Please extract everything from the line containing "Click the Next" down to the line containing "click(x=689, y=260)", both included, and repeat those lines exactly with nothing else from the data.

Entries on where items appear
________

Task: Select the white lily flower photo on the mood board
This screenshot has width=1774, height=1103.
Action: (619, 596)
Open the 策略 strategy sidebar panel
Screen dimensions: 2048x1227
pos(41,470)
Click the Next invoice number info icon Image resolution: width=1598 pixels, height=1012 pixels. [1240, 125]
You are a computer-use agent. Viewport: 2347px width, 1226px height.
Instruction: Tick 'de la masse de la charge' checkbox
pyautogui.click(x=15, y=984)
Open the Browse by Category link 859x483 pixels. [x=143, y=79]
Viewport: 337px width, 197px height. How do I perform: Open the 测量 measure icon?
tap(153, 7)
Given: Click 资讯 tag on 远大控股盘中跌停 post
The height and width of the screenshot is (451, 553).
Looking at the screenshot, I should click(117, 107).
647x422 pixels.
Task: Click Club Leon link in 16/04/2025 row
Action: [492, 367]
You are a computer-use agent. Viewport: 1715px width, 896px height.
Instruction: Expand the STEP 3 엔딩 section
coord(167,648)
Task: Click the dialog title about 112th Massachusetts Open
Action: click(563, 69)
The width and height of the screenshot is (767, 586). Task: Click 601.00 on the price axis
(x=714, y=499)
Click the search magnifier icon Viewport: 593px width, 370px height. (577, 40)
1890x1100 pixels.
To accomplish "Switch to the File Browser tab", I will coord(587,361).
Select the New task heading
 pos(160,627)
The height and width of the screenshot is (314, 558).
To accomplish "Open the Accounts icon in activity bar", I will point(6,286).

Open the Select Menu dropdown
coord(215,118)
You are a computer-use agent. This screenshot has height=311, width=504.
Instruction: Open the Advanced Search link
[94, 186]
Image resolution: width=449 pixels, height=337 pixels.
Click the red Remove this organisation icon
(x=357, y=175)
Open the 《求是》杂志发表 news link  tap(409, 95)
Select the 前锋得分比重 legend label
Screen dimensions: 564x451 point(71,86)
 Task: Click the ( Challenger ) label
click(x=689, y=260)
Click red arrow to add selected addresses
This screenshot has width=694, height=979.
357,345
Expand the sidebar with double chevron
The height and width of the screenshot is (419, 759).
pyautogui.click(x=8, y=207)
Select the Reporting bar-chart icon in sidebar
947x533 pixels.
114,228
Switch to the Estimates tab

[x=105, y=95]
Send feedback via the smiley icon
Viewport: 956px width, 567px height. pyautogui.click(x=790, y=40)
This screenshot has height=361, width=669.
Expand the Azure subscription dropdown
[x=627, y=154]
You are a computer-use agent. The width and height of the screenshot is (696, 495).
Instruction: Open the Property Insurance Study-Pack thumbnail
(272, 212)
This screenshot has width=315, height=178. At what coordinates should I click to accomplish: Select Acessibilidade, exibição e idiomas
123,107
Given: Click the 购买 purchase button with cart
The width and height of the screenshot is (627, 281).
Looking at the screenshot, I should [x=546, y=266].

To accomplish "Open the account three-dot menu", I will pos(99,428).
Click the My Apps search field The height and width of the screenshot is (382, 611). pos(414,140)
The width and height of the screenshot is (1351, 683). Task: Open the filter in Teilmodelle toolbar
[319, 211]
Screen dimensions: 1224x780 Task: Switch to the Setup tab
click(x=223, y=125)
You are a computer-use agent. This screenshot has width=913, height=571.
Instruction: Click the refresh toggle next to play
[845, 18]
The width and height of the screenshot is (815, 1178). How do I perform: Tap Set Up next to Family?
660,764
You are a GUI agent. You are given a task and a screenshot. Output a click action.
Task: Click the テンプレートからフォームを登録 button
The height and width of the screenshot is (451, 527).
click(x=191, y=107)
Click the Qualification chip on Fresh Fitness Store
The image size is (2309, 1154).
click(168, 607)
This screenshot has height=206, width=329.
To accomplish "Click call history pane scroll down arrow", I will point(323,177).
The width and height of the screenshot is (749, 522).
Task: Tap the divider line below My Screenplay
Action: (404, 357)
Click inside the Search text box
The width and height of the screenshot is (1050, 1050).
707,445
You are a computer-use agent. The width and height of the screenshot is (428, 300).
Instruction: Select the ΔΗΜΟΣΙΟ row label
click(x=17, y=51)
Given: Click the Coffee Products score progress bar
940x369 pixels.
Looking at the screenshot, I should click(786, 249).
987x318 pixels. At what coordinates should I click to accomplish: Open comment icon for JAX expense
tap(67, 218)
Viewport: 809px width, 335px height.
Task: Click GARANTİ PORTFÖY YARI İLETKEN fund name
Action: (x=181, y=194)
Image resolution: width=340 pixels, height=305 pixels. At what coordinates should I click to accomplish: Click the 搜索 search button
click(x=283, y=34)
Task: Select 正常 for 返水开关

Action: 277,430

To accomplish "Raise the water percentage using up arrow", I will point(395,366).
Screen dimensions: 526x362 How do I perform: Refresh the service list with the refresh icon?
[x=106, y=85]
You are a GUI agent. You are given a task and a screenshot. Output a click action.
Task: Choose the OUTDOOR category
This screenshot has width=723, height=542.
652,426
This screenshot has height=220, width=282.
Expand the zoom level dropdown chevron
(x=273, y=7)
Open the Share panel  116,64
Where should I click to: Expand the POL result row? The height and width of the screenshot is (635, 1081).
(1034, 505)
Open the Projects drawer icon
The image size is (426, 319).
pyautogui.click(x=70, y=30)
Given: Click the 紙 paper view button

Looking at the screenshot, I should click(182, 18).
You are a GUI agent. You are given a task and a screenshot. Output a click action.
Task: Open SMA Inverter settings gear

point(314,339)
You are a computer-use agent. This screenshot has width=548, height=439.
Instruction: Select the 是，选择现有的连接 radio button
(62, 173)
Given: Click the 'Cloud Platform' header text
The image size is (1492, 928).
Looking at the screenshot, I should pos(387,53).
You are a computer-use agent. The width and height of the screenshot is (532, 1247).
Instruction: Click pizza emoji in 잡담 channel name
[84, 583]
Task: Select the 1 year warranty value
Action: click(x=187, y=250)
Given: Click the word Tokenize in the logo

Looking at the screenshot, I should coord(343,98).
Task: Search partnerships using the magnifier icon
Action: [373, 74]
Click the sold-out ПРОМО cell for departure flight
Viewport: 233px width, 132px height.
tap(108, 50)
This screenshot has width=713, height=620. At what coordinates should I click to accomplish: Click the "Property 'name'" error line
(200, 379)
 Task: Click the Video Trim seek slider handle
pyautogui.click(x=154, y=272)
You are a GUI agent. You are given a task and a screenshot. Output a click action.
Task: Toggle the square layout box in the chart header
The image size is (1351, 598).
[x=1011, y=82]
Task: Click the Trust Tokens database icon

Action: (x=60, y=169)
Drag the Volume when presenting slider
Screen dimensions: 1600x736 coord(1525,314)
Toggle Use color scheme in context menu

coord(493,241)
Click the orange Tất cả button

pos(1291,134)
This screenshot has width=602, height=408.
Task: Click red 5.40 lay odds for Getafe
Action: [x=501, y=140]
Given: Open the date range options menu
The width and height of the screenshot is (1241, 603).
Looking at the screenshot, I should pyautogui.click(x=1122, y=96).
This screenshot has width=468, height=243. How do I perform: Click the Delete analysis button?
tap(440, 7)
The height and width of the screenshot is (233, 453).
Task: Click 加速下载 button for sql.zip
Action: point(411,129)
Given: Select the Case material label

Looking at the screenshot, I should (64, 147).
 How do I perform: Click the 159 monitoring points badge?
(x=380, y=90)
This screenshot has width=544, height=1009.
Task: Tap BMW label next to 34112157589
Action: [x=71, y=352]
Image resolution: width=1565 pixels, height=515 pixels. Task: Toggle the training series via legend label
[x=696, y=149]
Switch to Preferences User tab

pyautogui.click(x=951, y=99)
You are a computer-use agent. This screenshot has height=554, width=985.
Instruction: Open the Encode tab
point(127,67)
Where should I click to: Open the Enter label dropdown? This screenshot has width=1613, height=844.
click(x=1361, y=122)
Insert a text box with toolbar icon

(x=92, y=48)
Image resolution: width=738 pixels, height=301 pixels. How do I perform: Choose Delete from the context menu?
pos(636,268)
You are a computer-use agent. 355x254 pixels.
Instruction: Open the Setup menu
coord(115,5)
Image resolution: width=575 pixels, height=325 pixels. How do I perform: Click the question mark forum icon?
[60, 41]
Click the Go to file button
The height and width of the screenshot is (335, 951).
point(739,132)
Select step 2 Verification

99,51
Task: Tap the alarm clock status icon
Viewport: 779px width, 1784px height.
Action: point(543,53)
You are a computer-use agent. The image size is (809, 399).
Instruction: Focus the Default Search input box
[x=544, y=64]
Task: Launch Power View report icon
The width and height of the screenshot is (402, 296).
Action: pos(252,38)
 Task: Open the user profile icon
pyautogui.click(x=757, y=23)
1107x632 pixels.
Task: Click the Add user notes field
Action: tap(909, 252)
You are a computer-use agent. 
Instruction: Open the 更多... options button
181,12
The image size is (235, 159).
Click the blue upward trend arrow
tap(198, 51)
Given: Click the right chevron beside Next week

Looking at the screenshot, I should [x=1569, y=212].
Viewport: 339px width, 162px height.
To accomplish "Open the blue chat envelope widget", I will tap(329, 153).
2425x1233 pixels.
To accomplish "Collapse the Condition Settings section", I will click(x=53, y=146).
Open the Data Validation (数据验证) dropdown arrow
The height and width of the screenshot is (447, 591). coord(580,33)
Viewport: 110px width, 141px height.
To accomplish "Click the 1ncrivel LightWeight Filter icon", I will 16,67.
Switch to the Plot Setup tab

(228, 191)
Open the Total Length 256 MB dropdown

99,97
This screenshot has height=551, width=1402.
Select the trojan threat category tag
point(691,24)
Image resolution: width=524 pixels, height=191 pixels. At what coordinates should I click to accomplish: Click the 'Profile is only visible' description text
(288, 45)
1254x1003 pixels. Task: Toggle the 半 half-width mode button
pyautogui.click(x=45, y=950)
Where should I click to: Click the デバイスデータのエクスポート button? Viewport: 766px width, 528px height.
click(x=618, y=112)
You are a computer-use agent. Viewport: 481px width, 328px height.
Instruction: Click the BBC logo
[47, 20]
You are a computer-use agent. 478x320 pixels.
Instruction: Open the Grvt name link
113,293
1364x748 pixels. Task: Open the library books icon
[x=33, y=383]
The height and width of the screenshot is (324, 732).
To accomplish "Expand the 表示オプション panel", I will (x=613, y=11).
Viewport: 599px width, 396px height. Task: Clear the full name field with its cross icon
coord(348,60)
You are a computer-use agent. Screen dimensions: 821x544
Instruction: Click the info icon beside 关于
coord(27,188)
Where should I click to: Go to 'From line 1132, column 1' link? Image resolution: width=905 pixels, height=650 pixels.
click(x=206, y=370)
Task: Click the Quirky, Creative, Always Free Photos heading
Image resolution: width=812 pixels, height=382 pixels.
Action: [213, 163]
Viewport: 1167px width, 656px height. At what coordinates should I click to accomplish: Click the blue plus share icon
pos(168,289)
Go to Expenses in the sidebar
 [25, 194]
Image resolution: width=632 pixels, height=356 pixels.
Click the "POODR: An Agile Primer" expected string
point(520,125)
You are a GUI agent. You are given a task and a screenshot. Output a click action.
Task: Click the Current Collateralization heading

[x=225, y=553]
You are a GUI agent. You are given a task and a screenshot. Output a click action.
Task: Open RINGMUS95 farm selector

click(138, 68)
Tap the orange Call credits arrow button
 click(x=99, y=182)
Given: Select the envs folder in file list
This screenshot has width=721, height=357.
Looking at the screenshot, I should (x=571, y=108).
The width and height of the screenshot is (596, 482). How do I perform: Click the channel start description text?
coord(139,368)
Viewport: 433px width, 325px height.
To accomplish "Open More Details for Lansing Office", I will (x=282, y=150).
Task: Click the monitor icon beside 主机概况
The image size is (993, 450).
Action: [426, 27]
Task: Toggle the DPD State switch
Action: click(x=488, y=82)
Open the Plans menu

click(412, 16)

________

### EXERCISE RESULT
Click the Next invoice number info icon Image resolution: width=1598 pixels, height=1012 pixels. [1240, 125]
You are a computer-use agent. Viewport: 2347px width, 1226px height.
Instruction: Tick 'de la masse de la charge' checkbox
pyautogui.click(x=15, y=984)
Open the Browse by Category link 859x483 pixels. [x=143, y=79]
Viewport: 337px width, 197px height. How do I perform: Open the 测量 measure icon?
tap(153, 7)
Given: Click 资讯 tag on 远大控股盘中跌停 post
The height and width of the screenshot is (451, 553).
Looking at the screenshot, I should click(117, 107).
647x422 pixels.
Task: Click Club Leon link in 16/04/2025 row
Action: [492, 367]
You are a computer-use agent. Viewport: 1715px width, 896px height.
Instruction: Expand the STEP 3 엔딩 section
coord(167,648)
Task: Click the dialog title about 112th Massachusetts Open
Action: click(563, 69)
The width and height of the screenshot is (767, 586). Task: Click 601.00 on the price axis
(x=714, y=499)
Click the search magnifier icon Viewport: 593px width, 370px height. (577, 40)
1890x1100 pixels.
To accomplish "Switch to the File Browser tab", I will coord(587,361).
Select the New task heading
 pos(160,627)
The height and width of the screenshot is (314, 558).
To accomplish "Open the Accounts icon in activity bar", I will point(6,286).

Open the Select Menu dropdown
coord(215,118)
You are a computer-use agent. This screenshot has height=311, width=504.
Instruction: Open the Advanced Search link
[94, 186]
Image resolution: width=449 pixels, height=337 pixels.
Click the red Remove this organisation icon
(x=357, y=175)
Open the 《求是》杂志发表 news link  tap(409, 95)
Select the 前锋得分比重 legend label
Screen dimensions: 564x451 point(71,86)
 Task: Click the ( Challenger ) label
click(x=689, y=260)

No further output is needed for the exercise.